ASSIGNMENT: The records that follow must be repeated exactly, line by line.

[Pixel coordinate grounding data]
BEGIN

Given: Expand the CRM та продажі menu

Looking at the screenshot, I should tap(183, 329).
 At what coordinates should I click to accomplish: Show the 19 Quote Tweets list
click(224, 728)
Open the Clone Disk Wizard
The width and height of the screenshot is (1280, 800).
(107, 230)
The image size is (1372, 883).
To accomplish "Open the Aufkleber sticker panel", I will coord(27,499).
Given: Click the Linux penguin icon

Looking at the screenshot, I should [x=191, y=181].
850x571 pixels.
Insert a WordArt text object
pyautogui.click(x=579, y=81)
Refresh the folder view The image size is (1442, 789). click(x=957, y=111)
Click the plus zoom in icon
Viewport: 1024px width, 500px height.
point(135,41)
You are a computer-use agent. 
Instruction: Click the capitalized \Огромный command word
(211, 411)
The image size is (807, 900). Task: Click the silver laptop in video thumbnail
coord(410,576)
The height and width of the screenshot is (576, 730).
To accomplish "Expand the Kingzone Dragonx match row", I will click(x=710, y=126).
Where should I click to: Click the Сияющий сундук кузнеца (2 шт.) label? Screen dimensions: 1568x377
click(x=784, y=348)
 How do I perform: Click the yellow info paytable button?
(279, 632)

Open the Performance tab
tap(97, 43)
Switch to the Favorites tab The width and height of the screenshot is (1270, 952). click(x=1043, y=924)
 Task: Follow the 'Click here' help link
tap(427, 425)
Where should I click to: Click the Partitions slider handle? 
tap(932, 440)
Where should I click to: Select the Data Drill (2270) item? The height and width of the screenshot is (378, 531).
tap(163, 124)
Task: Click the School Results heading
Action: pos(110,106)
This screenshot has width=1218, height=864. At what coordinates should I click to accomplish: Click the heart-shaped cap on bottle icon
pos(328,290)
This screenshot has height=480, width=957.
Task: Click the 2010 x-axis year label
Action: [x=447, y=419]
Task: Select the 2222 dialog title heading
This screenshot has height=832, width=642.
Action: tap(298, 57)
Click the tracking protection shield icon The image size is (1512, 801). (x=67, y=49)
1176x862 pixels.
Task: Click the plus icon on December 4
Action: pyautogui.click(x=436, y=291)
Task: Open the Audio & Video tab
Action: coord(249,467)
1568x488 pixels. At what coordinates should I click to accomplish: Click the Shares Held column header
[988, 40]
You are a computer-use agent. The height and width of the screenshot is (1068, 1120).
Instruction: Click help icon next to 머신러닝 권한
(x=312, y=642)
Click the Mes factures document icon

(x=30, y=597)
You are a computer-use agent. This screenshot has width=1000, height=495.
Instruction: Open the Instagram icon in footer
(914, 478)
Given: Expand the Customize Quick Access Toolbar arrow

END

EXERCISE OUTPUT:
Given: Expand the CRM та продажі menu

Looking at the screenshot, I should tap(183, 329).
 At what coordinates should I click to accomplish: Show the 19 Quote Tweets list
click(224, 728)
Open the Clone Disk Wizard
The width and height of the screenshot is (1280, 800).
(107, 230)
The image size is (1372, 883).
To accomplish "Open the Aufkleber sticker panel", I will coord(27,499).
Given: Click the Linux penguin icon

Looking at the screenshot, I should [x=191, y=181].
850x571 pixels.
Insert a WordArt text object
pyautogui.click(x=579, y=81)
Refresh the folder view The image size is (1442, 789). click(x=957, y=111)
Click the plus zoom in icon
Viewport: 1024px width, 500px height.
point(135,41)
You are a computer-use agent. 
Instruction: Click the capitalized \Огромный command word
(211, 411)
The image size is (807, 900). Task: Click the silver laptop in video thumbnail
coord(410,576)
The height and width of the screenshot is (576, 730).
To accomplish "Expand the Kingzone Dragonx match row", I will click(x=710, y=126).
Where should I click to: Click the Сияющий сундук кузнеца (2 шт.) label? Screen dimensions: 1568x377
click(x=784, y=348)
 How do I perform: Click the yellow info paytable button?
(279, 632)

Open the Performance tab
tap(97, 43)
Switch to the Favorites tab The width and height of the screenshot is (1270, 952). click(x=1043, y=924)
 Task: Follow the 'Click here' help link
tap(427, 425)
Where should I click to: Click the Partitions slider handle? 
tap(932, 440)
Where should I click to: Select the Data Drill (2270) item? The height and width of the screenshot is (378, 531).
tap(163, 124)
Task: Click the School Results heading
Action: pos(110,106)
This screenshot has width=1218, height=864. At what coordinates should I click to accomplish: Click the heart-shaped cap on bottle icon
pos(328,290)
This screenshot has height=480, width=957.
Task: Click the 2010 x-axis year label
Action: [x=447, y=419]
Task: Select the 2222 dialog title heading
This screenshot has height=832, width=642.
Action: tap(298, 57)
Click the tracking protection shield icon The image size is (1512, 801). (x=67, y=49)
1176x862 pixels.
Task: Click the plus icon on December 4
Action: pyautogui.click(x=436, y=291)
Task: Open the Audio & Video tab
Action: coord(249,467)
1568x488 pixels. At what coordinates should I click to accomplish: Click the Shares Held column header
[988, 40]
You are a computer-use agent. The height and width of the screenshot is (1068, 1120).
Instruction: Click help icon next to 머신러닝 권한
(x=312, y=642)
Click the Mes factures document icon

(x=30, y=597)
You are a computer-use agent. This screenshot has width=1000, height=495.
Instruction: Open the Instagram icon in footer
(914, 478)
Given: Expand the Customize Quick Access Toolbar arrow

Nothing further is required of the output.